### Extrait du texte:
····················
En remontant le fleuve d'Hubert Félix Thiefaine avec la Seconde 16
Année scolaire 2018-2019 – Lycée Cassini de Clermont de l'Oise
Niveau seconde – La poésie du XIXe au XX e siècle : du romantisme au surréalisme
Séquence 1 : Victor Hugo, de la révolution cosmique à la révolution politique
Séance 1 : « En remontant le fleuve » d'Hubert Félix Thiefaine (album Stratégie de l'inespoir, 2014)
Objectifs :
reconnaître des motifs romantiques :
la nature sauvage comme reflet d'un paysage intérieur
le lyrisme comme véhicule d'une méditation mélancolique et philosophique
le poète porte-parole de l'humanité
découvrir une œuvre du patrimoine de la chanson française
Commentaire issu de tous les commentaires de la classe. Les parties en italique sont rajoutées par le professeur.
····················
### Section des données:

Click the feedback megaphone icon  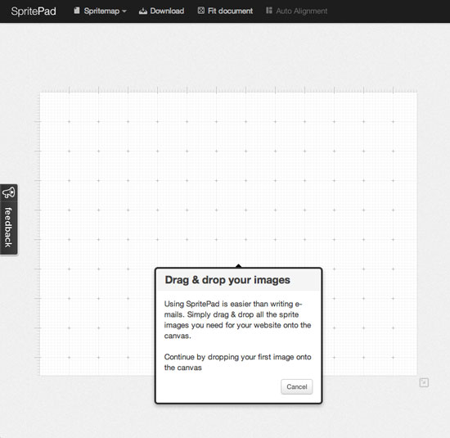coord(8,192)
····················
### Défis:
a) D'après l'extrait, de quel album la chanson étudiée en séance 1 est-elle tirée ?
b) Recopiez fidèlement le passage de l'extrait qui va de « En remontant le fleuve d'Hubert » jusqu'à « par le professeur. ».

### Résultats par défi:
a) L'album Stratégie de l'inespoir (2014).

b)
En remontant le fleuve d'Hubert Félix Thiefaine avec la Seconde 16
Année scolaire 2018-2019 – Lycée Cassini de Clermont de l'Oise
Niveau seconde – La poésie du XIXe au XX e siècle : du romantisme au surréalisme
Séquence 1 : Victor Hugo, de la révolution cosmique à la révolution politique
Séance 1 : « En remontant le fleuve » d'Hubert Félix Thiefaine (album Stratégie de l'inespoir, 2014)
Objectifs :
reconnaître des motifs romantiques :
la nature sauvage comme reflet d'un paysage intérieur
le lyrisme comme véhicule d'une méditation mélancolique et philosophique
le poète porte-parole de l'humanité
découvrir une œuvre du patrimoine de la chanson française
Commentaire issu de tous les commentaires de la classe. Les parties en italique sont rajoutées par le professeur.